Landing the Big One

Landing the Big One

Wednesday, December 05, 2007

Somalia: Food resupply halted


Emergency food ships get escorted safely to port in Somalia, but they aren't allowed to offload - things get worse as set out in Alarm as Somalia halts food aid:
The Somali government has prevented food aid being distributed in the crisis-hit Lower Shabelle region, international officials have said.

Two ships carrying aid, which the French navy escorted in to scare off pirates, cannot unload their cargo.

It said it was deeply concerned that the delivery of food aid was being restricted. Ports and airports have been closed and a road convoy halted.

The UN says one million Somalis are homeless because of the fighting.

The head of the national security service said President Abdullahi Yusuf had ordered restrictions to be imposed on the region immediately.

Meanwhile, Mr Yusuf has been taken to hospital in Nairobi. Officials say he is fine but others said he was in a "serious" condition.

He is expected to miss a big meeting on Wednesday in Ethiopia of regional leaders and US Secretary of State Condoleezza Rice.

A spokesman for the UN's World Food Programme said it had not been able to get an explanation - or even confirmation - from the government.

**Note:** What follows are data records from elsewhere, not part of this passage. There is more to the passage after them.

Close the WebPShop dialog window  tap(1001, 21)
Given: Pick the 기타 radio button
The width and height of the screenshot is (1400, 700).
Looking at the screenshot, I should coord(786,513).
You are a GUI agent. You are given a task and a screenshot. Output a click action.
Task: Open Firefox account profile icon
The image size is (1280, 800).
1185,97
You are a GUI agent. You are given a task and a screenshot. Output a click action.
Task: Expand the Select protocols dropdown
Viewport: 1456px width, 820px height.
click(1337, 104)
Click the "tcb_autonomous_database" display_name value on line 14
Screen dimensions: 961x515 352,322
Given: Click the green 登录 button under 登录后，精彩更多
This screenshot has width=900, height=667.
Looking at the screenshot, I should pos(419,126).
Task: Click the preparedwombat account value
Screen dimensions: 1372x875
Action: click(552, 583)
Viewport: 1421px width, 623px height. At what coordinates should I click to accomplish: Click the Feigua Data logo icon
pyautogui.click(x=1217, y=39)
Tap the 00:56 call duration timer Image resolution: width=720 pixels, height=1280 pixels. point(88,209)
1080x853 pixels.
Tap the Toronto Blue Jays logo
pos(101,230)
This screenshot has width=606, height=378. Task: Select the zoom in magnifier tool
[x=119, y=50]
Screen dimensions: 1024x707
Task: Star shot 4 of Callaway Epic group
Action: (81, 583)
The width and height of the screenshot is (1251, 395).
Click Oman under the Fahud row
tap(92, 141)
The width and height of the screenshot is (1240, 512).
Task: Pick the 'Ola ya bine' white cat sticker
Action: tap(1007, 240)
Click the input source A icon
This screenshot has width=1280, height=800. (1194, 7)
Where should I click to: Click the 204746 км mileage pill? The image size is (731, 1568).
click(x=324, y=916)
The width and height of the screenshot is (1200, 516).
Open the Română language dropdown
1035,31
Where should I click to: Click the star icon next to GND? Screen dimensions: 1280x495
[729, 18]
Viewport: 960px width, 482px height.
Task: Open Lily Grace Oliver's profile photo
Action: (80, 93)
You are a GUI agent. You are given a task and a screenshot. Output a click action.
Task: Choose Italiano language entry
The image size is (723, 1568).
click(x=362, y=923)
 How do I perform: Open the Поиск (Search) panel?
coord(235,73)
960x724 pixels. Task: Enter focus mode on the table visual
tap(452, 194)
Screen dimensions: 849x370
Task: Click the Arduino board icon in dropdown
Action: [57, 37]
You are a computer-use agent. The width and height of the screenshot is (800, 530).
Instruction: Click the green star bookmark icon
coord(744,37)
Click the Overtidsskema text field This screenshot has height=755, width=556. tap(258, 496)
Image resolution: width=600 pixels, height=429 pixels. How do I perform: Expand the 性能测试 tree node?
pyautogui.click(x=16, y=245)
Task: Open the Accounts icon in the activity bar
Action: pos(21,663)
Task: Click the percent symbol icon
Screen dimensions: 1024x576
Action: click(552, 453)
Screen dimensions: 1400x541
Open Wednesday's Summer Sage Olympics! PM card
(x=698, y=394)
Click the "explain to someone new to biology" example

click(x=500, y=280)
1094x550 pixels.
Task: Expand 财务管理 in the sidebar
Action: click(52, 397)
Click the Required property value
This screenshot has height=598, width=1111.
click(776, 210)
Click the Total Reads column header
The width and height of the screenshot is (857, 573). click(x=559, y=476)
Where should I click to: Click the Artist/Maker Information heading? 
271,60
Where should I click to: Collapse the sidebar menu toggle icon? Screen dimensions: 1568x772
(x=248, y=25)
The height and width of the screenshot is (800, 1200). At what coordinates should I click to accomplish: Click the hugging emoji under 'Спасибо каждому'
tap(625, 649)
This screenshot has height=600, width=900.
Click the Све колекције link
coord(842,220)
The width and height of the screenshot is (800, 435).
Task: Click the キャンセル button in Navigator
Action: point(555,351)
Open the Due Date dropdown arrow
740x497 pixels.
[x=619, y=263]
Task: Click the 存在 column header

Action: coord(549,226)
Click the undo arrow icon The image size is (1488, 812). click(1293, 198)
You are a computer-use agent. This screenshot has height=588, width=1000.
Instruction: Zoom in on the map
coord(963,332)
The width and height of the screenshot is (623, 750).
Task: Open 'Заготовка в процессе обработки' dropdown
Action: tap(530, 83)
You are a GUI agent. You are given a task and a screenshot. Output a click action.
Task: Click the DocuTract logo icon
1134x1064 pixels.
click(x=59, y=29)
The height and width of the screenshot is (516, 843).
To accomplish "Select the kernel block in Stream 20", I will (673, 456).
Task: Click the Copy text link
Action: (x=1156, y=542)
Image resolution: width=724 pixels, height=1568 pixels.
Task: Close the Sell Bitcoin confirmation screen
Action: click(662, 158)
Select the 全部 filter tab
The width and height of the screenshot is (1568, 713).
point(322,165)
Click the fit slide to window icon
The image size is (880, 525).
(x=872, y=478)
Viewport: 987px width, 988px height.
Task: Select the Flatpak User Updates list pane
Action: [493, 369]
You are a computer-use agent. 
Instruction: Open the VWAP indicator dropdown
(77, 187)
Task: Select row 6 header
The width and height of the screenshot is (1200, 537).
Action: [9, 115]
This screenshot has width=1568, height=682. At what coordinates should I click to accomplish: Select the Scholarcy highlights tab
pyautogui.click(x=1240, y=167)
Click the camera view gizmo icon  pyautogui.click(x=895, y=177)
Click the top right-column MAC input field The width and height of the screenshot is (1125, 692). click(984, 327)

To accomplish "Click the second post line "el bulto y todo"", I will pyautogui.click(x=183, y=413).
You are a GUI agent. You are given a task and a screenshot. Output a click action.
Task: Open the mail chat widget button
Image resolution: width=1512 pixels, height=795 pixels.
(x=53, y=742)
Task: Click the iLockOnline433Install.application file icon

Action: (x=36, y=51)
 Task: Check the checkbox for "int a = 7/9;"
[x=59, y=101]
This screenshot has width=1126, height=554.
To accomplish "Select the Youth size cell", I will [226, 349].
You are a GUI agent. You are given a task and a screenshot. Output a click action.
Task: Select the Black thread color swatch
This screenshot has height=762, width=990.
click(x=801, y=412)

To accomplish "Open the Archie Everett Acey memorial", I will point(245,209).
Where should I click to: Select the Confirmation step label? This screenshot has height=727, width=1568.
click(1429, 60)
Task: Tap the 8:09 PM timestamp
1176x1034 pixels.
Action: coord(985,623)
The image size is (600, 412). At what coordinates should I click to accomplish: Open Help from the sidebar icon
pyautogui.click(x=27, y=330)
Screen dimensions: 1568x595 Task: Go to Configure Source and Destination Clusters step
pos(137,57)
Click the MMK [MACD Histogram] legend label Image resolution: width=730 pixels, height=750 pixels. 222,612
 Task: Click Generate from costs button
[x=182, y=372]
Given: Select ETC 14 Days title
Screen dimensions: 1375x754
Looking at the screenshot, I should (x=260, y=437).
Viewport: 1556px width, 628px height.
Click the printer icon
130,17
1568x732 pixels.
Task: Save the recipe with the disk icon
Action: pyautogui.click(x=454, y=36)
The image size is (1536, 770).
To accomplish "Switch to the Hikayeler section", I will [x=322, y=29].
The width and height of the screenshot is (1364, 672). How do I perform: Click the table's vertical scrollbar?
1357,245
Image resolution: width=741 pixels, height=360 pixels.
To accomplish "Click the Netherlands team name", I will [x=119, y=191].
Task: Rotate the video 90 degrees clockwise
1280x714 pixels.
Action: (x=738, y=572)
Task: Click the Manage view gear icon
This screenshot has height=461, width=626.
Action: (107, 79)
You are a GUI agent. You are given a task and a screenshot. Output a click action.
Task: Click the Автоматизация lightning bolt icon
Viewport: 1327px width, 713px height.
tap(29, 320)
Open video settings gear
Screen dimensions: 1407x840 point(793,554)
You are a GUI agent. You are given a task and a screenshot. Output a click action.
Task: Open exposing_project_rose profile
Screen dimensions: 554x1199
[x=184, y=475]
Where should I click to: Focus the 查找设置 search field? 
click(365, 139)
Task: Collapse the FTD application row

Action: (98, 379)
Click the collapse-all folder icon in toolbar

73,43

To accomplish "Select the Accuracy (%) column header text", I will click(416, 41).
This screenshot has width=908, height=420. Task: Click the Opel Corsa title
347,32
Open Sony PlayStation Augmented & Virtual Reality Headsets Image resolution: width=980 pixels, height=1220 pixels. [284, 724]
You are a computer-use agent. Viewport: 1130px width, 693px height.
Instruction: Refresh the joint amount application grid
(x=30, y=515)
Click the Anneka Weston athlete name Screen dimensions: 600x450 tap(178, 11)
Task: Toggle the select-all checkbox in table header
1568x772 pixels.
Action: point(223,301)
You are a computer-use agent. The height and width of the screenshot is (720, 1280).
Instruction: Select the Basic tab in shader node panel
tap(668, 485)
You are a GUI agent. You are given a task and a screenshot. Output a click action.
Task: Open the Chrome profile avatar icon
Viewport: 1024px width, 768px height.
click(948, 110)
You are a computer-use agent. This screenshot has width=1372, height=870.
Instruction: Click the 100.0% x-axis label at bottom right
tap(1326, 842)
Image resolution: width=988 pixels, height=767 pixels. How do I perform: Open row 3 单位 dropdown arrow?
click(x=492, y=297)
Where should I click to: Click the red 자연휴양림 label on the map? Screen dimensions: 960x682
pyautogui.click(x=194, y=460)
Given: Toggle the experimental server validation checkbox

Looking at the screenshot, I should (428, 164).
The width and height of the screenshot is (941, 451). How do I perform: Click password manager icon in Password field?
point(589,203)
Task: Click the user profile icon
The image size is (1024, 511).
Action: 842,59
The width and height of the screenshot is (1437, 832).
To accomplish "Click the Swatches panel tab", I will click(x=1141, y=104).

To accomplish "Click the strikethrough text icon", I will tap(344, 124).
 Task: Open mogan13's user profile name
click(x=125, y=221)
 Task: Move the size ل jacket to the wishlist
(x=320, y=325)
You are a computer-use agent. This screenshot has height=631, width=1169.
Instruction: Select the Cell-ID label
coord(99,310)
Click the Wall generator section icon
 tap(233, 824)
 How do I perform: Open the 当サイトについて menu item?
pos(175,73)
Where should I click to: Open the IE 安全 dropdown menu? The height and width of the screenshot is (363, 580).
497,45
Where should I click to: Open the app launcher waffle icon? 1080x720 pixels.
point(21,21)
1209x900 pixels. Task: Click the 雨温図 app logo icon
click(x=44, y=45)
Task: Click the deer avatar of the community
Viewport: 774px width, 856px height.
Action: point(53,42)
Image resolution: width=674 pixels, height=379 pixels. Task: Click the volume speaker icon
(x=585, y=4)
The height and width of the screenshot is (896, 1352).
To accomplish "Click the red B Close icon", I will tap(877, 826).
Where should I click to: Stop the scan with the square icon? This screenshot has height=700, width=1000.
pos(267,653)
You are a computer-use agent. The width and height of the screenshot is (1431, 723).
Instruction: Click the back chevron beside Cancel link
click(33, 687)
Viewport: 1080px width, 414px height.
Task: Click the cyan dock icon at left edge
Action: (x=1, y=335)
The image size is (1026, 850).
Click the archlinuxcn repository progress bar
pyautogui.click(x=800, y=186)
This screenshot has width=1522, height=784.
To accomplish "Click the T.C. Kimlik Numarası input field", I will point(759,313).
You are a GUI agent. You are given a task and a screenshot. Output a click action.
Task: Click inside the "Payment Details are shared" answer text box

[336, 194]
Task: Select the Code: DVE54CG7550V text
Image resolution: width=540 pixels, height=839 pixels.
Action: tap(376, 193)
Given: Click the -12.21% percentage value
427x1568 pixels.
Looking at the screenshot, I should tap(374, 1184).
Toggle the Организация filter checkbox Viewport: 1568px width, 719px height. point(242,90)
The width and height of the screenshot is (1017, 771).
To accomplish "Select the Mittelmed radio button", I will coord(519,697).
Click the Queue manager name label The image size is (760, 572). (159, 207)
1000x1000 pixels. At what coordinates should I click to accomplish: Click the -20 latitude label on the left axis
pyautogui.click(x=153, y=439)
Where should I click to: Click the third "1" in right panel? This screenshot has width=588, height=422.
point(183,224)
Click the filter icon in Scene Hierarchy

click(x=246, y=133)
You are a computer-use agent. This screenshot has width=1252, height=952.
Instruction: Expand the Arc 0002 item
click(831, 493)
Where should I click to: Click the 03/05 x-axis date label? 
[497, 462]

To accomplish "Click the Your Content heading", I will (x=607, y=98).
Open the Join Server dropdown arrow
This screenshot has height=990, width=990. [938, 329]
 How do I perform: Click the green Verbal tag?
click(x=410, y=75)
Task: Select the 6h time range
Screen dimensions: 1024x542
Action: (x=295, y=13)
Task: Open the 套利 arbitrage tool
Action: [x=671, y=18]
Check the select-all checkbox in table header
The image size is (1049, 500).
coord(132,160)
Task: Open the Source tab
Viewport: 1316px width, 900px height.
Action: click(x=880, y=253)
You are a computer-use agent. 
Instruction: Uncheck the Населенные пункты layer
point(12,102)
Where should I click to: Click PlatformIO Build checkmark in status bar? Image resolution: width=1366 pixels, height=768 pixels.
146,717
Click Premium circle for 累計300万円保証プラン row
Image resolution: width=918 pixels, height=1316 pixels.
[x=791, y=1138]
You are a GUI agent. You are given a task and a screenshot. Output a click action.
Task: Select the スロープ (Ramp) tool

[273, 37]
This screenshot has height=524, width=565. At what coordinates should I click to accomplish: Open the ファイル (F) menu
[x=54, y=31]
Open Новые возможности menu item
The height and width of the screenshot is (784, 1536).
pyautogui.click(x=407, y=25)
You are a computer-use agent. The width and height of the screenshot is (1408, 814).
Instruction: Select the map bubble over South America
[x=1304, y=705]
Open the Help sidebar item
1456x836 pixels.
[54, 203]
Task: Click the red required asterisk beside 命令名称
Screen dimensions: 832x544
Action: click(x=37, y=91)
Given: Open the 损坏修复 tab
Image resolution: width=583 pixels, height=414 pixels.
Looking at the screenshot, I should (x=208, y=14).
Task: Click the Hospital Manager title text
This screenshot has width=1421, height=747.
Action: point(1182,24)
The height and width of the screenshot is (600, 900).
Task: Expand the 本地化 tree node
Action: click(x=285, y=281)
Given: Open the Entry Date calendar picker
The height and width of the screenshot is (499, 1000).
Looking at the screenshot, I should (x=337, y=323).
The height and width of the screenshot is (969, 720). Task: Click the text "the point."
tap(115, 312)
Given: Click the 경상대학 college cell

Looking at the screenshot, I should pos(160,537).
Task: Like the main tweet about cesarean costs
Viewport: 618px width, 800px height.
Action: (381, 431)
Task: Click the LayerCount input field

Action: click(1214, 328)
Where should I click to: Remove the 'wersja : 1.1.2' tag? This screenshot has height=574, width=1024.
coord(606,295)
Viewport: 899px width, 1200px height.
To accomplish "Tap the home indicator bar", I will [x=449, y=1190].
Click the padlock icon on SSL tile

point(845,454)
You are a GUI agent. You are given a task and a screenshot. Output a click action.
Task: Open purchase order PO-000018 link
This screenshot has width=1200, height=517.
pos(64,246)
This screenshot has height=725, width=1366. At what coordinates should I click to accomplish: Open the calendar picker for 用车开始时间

The new rules mean that 3.5 tonnes of food aid which arrived at Marka port under French navy escort to ward off pirates must remain on board.

The WFP also says it has stopped a convoy of trucks bringing food from Mogadishu to Joha after the toll charged at roadblocks rose from $75 to $500 a truck.

No aid agency staff are allowed to move in the region.
Not sounding so good...

More here.

UPDATE: Supplies restarted, as set out here:
Aid operations in southeastern Somalia resumed Wednesday after the government lifted a freeze implemented a day earlier for unclear reasons, the UN's food programme (WFP) said.

WFP spokesman Peter Smerdon said aid agencies and NGOs were authorised to resume activities which had been suspended by the authorities in the Lower Shabelle region, one of the worst affected by the country's ongoing humanitarian crisis.

"We have received a letter from the Lower Shabelle region government saying 'despite all that happened, this is to certify that all the humanitarian operations in Lower Shabelle region can be resumed following December 5'," Smerdon old reporters.